TEXT SEGMENT -
- Opening Delimiter -

|The Yellamma Cult||.|
The Yellamma Cult
by K. L. Kamat
In southern parts of India, Goddess Yellamma is known for her abundance strength. She is also known as Jogamma, Holiyyamma, Renuka and by other such names. Her temples are located at Soudathi in Belgaum district, Chandraguthi in Shimoga district and Hulgi in Bellary district of Karnataka State. In neighboring states like Maharashtra and Andhra Pradesh there are innumerable devotees of this Goddess.
History of the Deccan tells us that the ritual of temple women (or devadasis) was well established by the 10th century A.D. The Devadasis were invariably women, typically resided in the temples, and were educated as artists and courtesans. It is not clear if the Yellamma cult has its roots in the Devadasi tradition. There are many stories about the origin of the Yellamma cult. The most prevalent one says that Renuka was the daughter of a Brahmin, married to sage Jamadagni and was the mother of five sons. She used to bring water from the river Malaprabha for the sage's worship and rituals. One day while she was at the river, she saw a group of youths engaged themselves in water sports and forgot to return home in time which made Jamadagni to suspect her chastity. He ordered his sons one by one to punish their mother but four of them refused on one pretext or the other. The sage cursed them to become eunuchs and got her beheaded by his fifth son, Parashuram. To everybody's astonishment, Renuka's head multiplied by tens and hundreds and moved to different regions. This miracle made her four eunuch sons and others to become her followers, and worship her head.
© K. L. Kamat
The followers of Yellamma, who are mostly poor, and illiterate, take an vow to dedicate themselves, their spouses, or their children in the service of Goddess Yellamma when they are unable to face the hardships of life. The typical situations include life-threatening diseases, infertility, and dire financial troubles. These are the people who are primarily responsible for propagating Goddess Yellamma's virtues and achievements and glorify the Goddess. An elaborate ceremony is held in order to initiate the Jogathis (female) and Jogappa (male) volunteers in the service of Goddess Yellamma. New followers have to bathe in three holy ponds and proceed to the head priest accompanied by community elders and other members of the family. The priests give them a long sermon on what they have to do please Yellamma. They have to identify themselves with the very poor and unfortunate ones and serve the society. At least twice a year they have to visit the Yellamma shrine on full moon days to express and confirm their obedience. During this semi-annual ritual, they have to observe preferably total nudity. If not, they have to cover their bodies with Neem foliage or scanty clothes. Such rituals, especially in the last decade, have become heavily publicized events due to the oversexed youngsters and tourists who gather around such pilgrimage centers to have glimpses of nude and semi-nude human bodies.

- Closing Delimiter -

INFORMATION SUPPLIED -
- Opening Delimiter -

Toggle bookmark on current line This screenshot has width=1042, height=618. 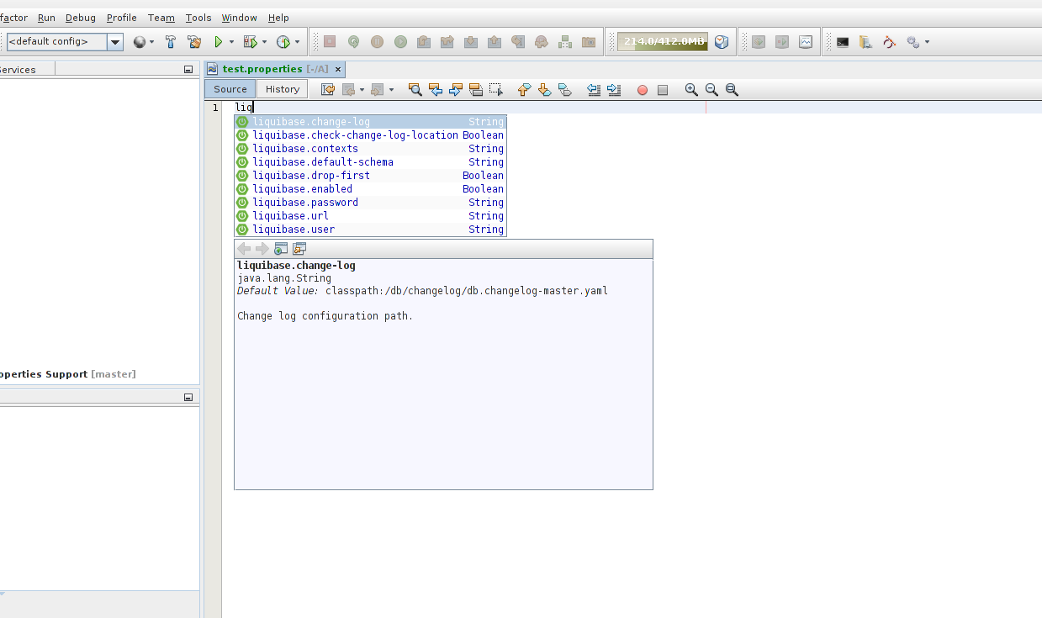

- Closing Delimiter -

QUESTIONS -
- 1) According to the Yellamma article, which river did Renuka fetch water from for the sage's worship?
- 2) List every place in Karnataka where the Yellamma article says the Goddess's temples are located, with its district.
- 3) Summarize the Yellamma article in three sentences.
Answer from the text alone.

ANSWERS -
- 1) The river Malaprabha.

- 2) Soudathi in Belgaum district, Chandraguthi in Shimoga district, and Hulgi in Bellary district.

- 3) Goddess Yellamma, also called Renuka and other names, has temples in Karnataka and many devotees in southern India. The most common origin story says that the sage Jamadagni had his son Parashuram behead his wife Renuka, whose head then multiplied and spread, leading her four eunuch sons and others to worship her. Mostly poor followers dedicate themselves or their family members to her service in an elaborate initiation and must visit her shrine at least twice a year on full moon days, a ritual that has drawn heavy publicity.